Critics wanted a new leader who could rejuvenate the design and operational sides of the business, or prepare it for sale to the rumored buyers lining up. They got neither.

Besides, who would be interested? Nokia, Microsoft, Amazon and Samsung all kicked the tyres, and walked off.

The company’s corporate structure has also been long mystifying to outsiders, and scared off potential bidders.

Being a Canadian company, perhaps the country’s national obsession, ice hockey, gives more of an insight into RIMs managerial thinking. This is a company where its boardrooms are named after hockey greats. Balsillie is a hockey nut, who has repeatedly attempted to buy an NHL team and move it to Hamilton, Ontario. He and Lazaridis have long run the company as they pleased.

An NHL ice hockey season is a whopping 82 games long. It takes 4 sets of best of seven playoff series to win the Stanley Cup. These games also have unlimited overtime. For this reason it is often considered a tough sport, defined by endurance, ruggedness and tenaciousness.

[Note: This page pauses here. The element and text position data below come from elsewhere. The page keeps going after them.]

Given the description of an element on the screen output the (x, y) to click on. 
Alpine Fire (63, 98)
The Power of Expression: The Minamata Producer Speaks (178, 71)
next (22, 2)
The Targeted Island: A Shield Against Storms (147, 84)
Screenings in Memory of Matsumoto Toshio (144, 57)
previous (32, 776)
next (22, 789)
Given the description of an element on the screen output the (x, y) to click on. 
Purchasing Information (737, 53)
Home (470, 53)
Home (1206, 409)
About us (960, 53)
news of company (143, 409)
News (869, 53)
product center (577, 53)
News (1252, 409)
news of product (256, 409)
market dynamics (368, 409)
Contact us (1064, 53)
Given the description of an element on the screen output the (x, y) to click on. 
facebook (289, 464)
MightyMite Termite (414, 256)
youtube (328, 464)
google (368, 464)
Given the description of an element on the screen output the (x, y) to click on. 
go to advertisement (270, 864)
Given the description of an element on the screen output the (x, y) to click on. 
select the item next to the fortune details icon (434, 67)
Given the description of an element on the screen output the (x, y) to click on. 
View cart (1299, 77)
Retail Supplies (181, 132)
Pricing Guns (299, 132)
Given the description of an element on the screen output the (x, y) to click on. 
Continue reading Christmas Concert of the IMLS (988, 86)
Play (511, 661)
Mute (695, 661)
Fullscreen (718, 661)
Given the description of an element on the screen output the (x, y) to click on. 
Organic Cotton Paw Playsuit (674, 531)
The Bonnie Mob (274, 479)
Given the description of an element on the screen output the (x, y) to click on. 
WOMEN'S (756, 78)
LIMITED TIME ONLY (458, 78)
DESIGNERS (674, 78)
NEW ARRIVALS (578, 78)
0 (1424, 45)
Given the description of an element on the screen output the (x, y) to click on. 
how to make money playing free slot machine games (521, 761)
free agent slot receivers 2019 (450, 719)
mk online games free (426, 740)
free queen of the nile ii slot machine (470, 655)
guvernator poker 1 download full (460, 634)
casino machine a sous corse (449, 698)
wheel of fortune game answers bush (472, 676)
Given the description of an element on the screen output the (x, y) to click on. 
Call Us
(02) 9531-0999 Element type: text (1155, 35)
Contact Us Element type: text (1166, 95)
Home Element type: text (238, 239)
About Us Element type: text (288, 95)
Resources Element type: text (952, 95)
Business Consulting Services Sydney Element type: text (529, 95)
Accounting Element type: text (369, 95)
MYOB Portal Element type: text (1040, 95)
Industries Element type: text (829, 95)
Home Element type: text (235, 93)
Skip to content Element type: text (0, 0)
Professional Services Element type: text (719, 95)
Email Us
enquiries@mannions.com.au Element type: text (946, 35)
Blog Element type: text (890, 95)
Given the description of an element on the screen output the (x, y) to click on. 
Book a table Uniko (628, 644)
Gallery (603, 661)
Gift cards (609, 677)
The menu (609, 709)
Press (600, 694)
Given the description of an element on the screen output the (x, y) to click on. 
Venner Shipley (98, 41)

I cant help but feel that RIM sees itself as the old fashioned ‘grinder’, a hard as nails, bleeding, toothless winger, down for the count in overtime, with the series tied at 3. Old and battered, RIM thinks that as long as it keeps grinding through the pain, it will wear out its opposition; its tenaciousness will win. It will exemplify true Canadian values.

Unfortunately, its opposition are younger and hungrier. RIM has done well to last this long, but they are up against slicker skaters, sharper shooters that are better coached and smarter. It really is only a matter of time.